Die psychiatrische Sachverständige hat der „Präsidentin“ bescheinigt, zum Tatzeitraum – 2015 bis 2017 – zurechnungsfähig gewesen zu sein. Erst Mitte 2019 veränderte sich der Gesundheitszustand. Seit damals leidet die 44-Jährige an einer schizophrenen Erkrankung. Es bestehe aber „keine hohe Wahrscheinlichkeit, dass sie Handlungen mit schweren Folgen begehen würde“.

Zum ersten Mal hatte die Sachverständige die Angeklagte 2017 gesehen, damals gab es „aus psychiatrischer Sicht keine Störung“. Ebenso wenig 2018, auch hier zeigte sich noch keine „wahnhafte Störung“. Das änderte sich 2019. Die Beschuldigte war im Jänner dieses Jahres zu 14 Jahren Haft verurteilt worden und begann „völlig skurrile Dinge“ zu äußern, bemerkte Kastner.

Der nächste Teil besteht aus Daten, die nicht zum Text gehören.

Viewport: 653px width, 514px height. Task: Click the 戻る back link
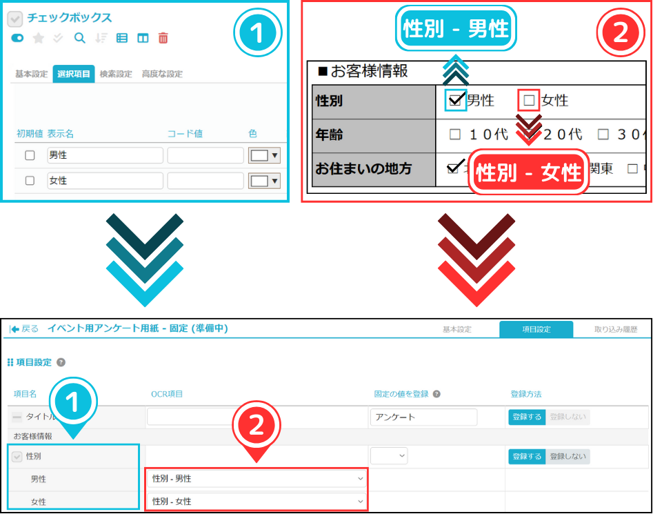(25, 329)
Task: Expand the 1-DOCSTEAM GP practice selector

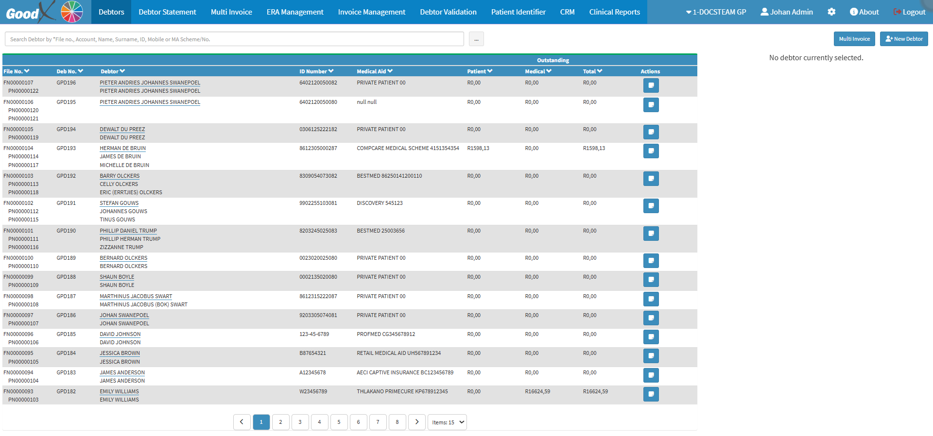Action: (716, 12)
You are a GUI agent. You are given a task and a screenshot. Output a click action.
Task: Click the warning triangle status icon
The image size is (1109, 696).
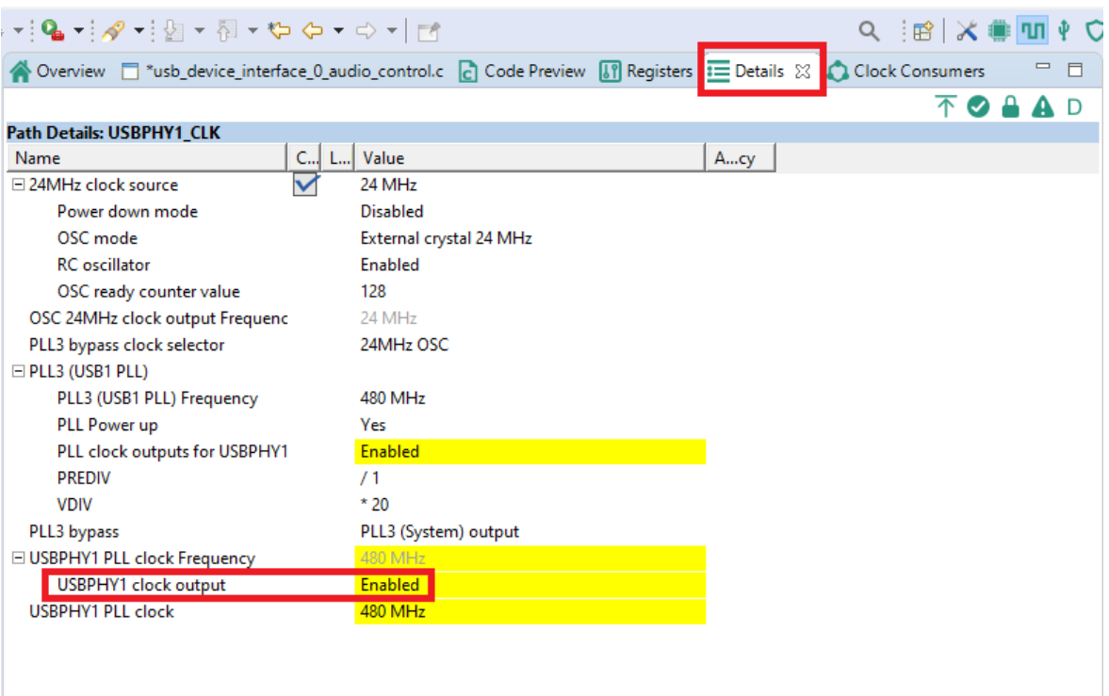pos(1041,106)
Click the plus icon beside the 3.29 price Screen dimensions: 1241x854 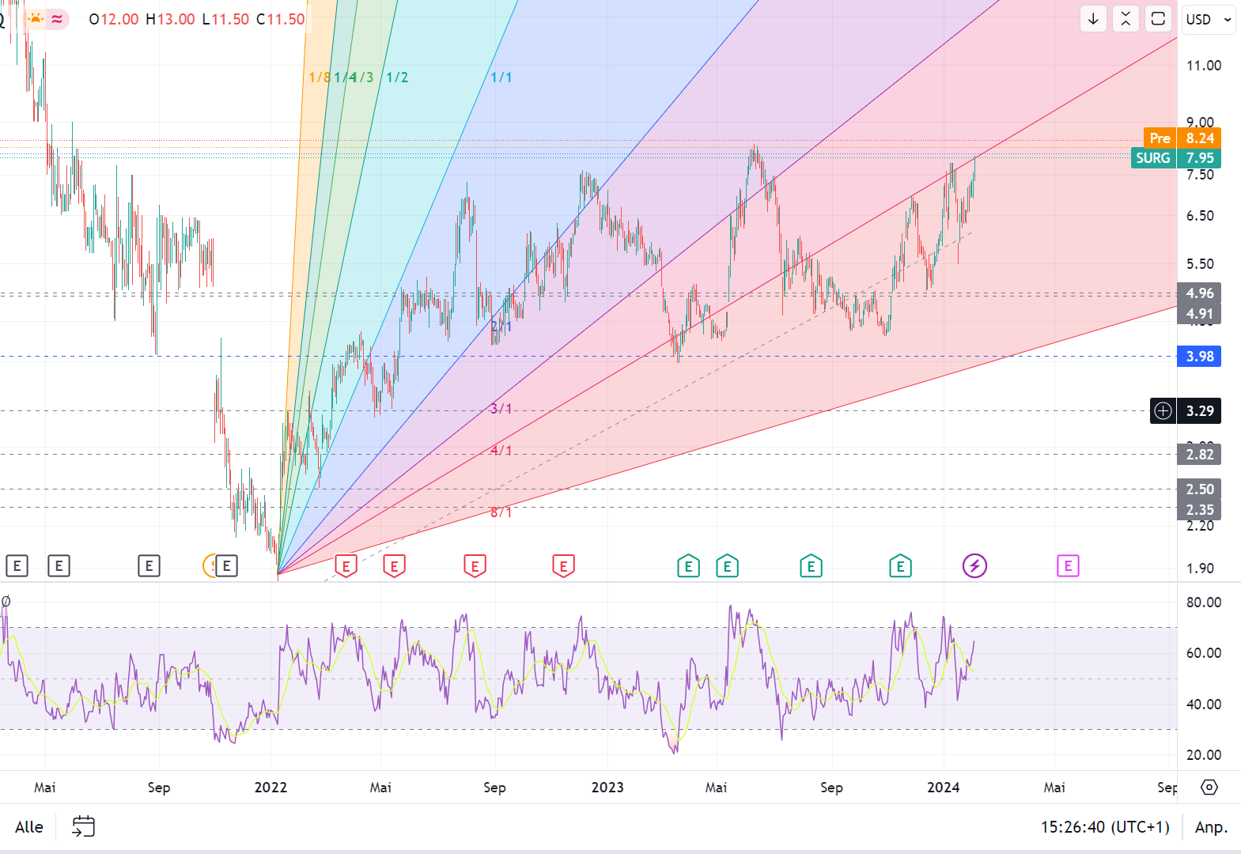tap(1163, 411)
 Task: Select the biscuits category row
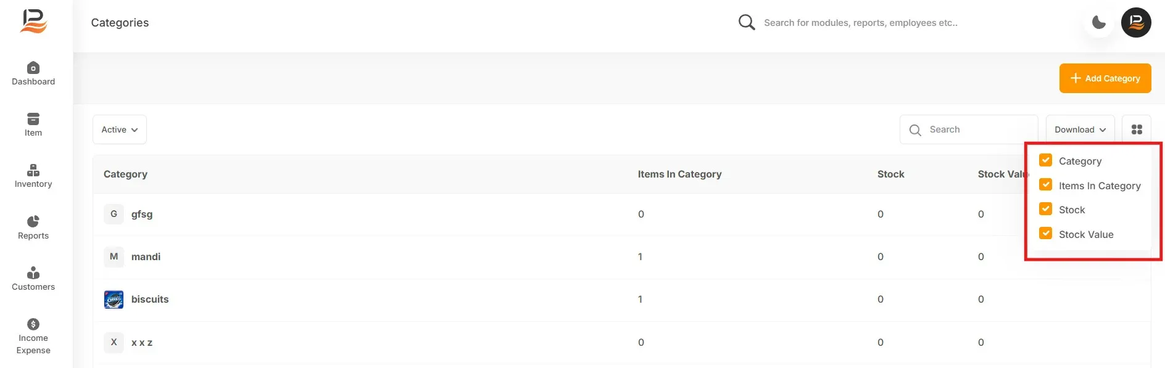tap(621, 300)
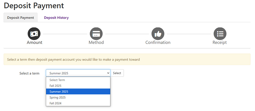Collapse the Select a term dropdown
Image resolution: width=255 pixels, height=111 pixels.
pos(78,73)
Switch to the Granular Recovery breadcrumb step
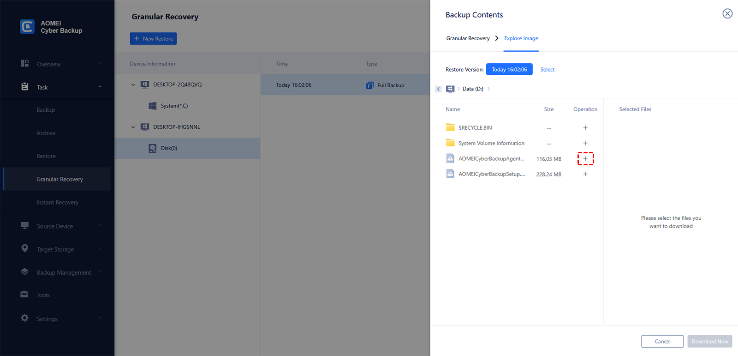The image size is (738, 356). (x=468, y=38)
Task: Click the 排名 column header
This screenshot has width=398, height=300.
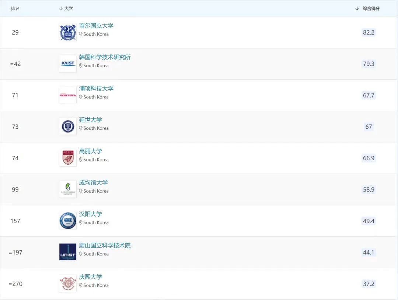Action: 15,8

Im Sommer als nicht zurechnungsfähig eingestuft

Schließlich wurde die 44-Jährige wegen ihrer Aggressionen zum „Problemfall in der Haft“. Wegen Widerstands gegen die Staatsgewalt musste sie sich im Sommer auch vor Gericht verantworten. Bei dieser Verhandlung wurde sie von der Psychiaterin als nicht zurechnungsfähig eingestuft. Es erfolgte die bedingte Einweisung in eine Anstalt für geistig abnorme Rechtsbrecher – mehr dazu in „Staatenbund“-Präsidentin ent- und verhaftet (6.8.2020) und „Staatenbund-Präsidentin“ wieder in U-Haft (7.8.2020)

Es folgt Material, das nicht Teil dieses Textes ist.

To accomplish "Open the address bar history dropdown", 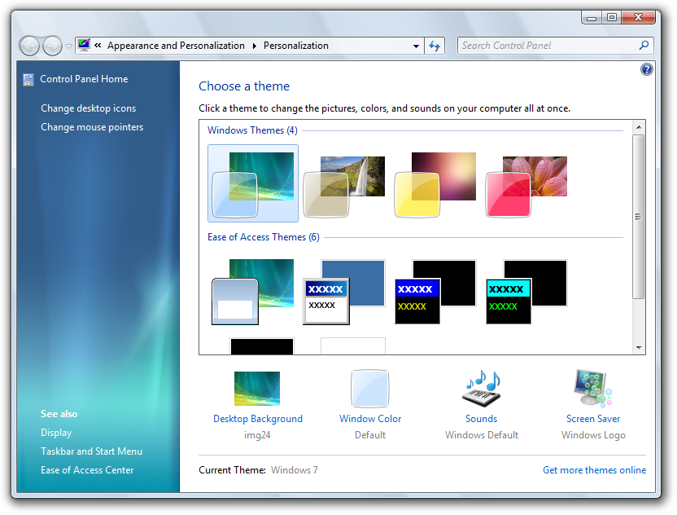I will click(x=416, y=46).
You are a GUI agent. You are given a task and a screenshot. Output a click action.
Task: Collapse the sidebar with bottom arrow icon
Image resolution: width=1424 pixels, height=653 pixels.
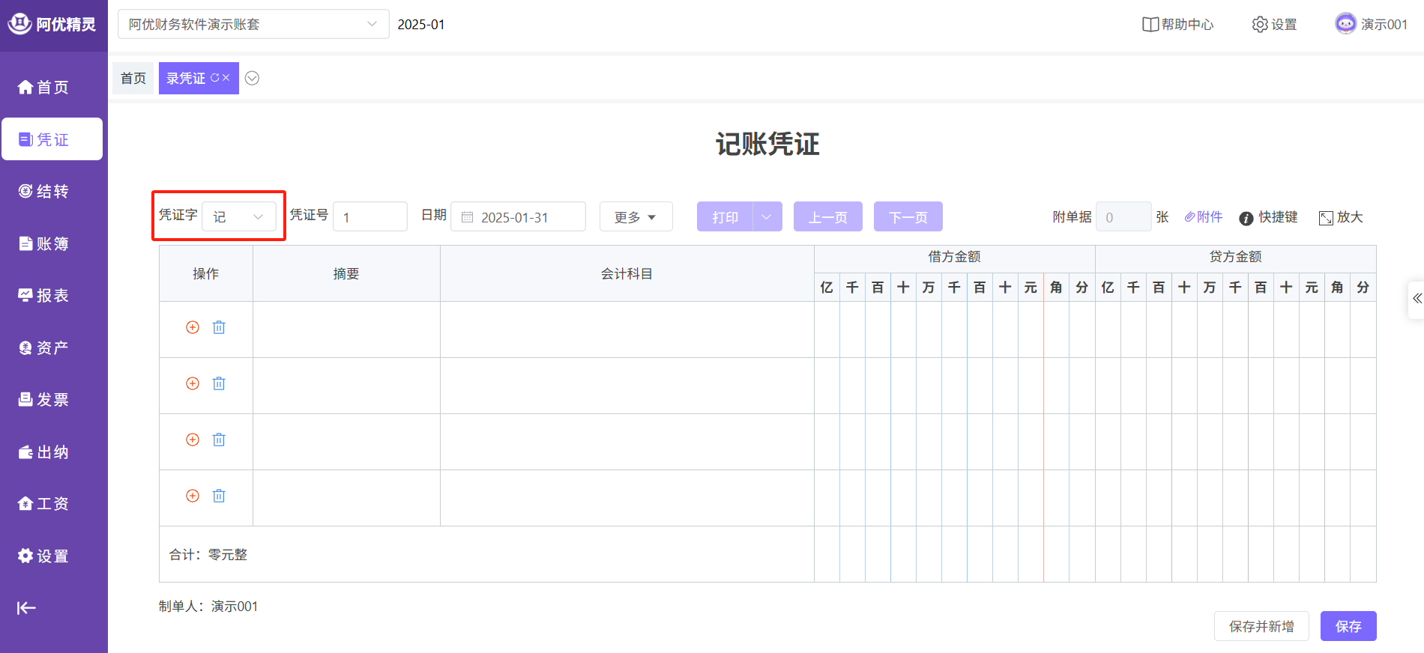click(x=27, y=608)
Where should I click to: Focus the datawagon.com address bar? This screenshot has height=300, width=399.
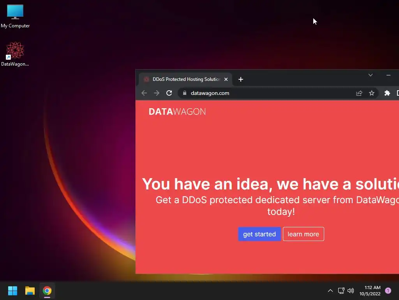point(267,93)
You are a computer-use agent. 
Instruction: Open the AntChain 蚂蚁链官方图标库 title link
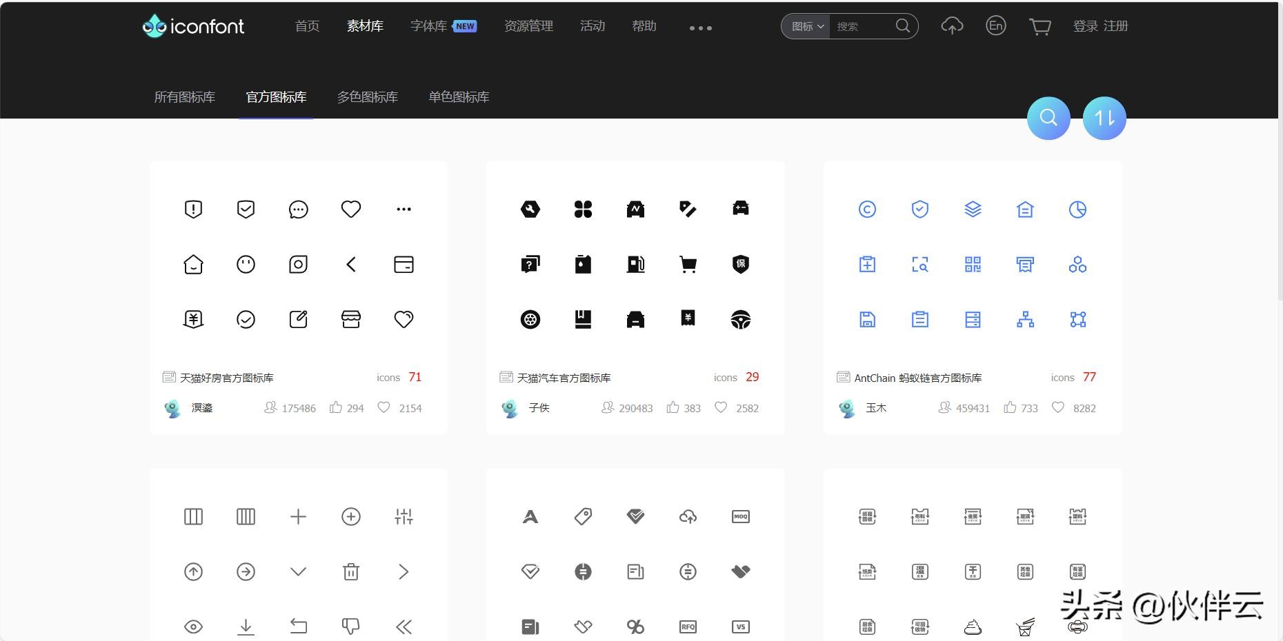pos(917,378)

Mittlerweile habe die Angeklagte gut auf die Behandlung angesprochen. Die Sachverständige sagte zwar: „Wenn sie wieder krank würde, wäre alles Mögliche denkbar“, war aber trotzdem der Meinung, es bestehe „keine große Wahrscheinlichkeit, dass sie Handlungen mit schweren Folgen begehen wird.“

Prozess bis Ende Oktober anberaumt

Die Ausführungen eines anderen Gutachters, der von einer jetzigen Erkrankung auf eine auch bereits früher bestehende rückgeschlossen hatte, bezeichnete die Sachverständige als „Kaffeesudlesen, das ich nicht nachvollziehen kann“. Auch sei die Einholung eines psychologischen Gutachtens „entbehrlich“, betonte die Sachverständige.

Zusammen mit weiteren zwölf Beschuldigten – von den ursprünglich 14 im ersten Verfahren wurde einer diversionell erledigt – muss sie sich noch bis mindestens Ende Oktober mit diesem Thema auseinandersetzen.